The second phase of the project is related to data identification, acquisition, and understanding. Data comes from various data sources that provide data in a structured, a semi-structured, and an unstructured format. Data that we have on input may come with different quality and integrity, based on the data source that is used for storing the information. For the data analysis, we need to ingest the data into the target analytic environment, either an on-premise one, or in the cloud. These can include numerous services from Microsoft such as SQL Server (ideally with PolyBase to access external data) or cloud services such as Azure Storage Account, HDInsight, and Azure Data Lake.
Considering we'll load the data into Microsoft SQL Server, we need a good way to break down the dataset of the information into individual rows and columns. Each row in the table will present one event, instance, or item for our analysis. Each column on this table will represent an attribute of the row. Different projects will have data with a different level of detail collected, based on the available data sources and our ability to process such data.
When we talk about the initial loading of the data into SQL Server, this is usually referred to as a staging database. Since the data can be loaded from numerous different databases and repositories, dumping all the data from the source into a centralized repository is usually the first step before building the analytical storage. The next stage would be the data warehouse. Data warehouse is a common term for an enterprise system used for reporting and data analysis, which is usually a core of the enterprise business intelligence solution. While a data warehouse is an enterprise-wide repository of data, extracting insights from such a huge repository might be a challenging task. We can segregate the data according to the department or the category that the data belongs to, so that we have much smaller sections of the data to work with and extract information from. These smaller portions of the data warehouse are then referenced as data marts.

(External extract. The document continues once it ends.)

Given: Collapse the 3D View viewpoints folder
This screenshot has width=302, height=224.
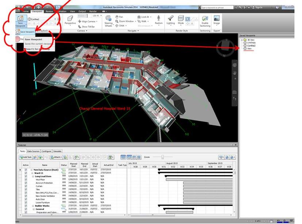Looking at the screenshot, I should (x=241, y=40).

Data in the source systems may need a lot of work before and during loading it into a database or other analytical storage, where we can properly analyze the data. In general, one of the many steps in data science projects is data wrangling, a process of acquiring raw data and mapping and transforming the data into another format that is suitable for its end use, for us, the data analysts. Data wrangling basically has three steps:
- Getting and reading the data
- Cleaning the data
- Shaping and structuring the data
Reading the data sounds simple, but in the end, it's a complex task in the data science project, where one part of the project is a data flow and a pipeline definition on how to connect to the data, read the data with the proper tools, and move the data to the analytics store. This can end up with complex integration work as part of the data science project just to interconnect various data sources together and shape the data from various sources, so you can run powerful analytics on the data to get the insights. The Microsoft SQL Server includes very important services, such as SQL Server Integration Services, which, together with SQL Server Data Tools, can be used as one of the tools available for data wrangling with all three steps.
Once the data is loaded into the analytical store, we need to explore and visualize the available data with the toolset available to get the idea of the structure and develop initial understanding of the data. An initial understanding of the data can be achieved via numerous tools, but if we focus on Microsoft SQL Server, then the choices would include SQL Service Integration Services—Data Profiling Task and SQL Server Management Studio.
When you explore the data, you're looking for basic information such as this:
- Is the data organized?
- Are there any missing values?
- What does each row represent?
- What do columns represent?
- Is the data stored as a categorical or a numerical feature?
- Are there any transformations required?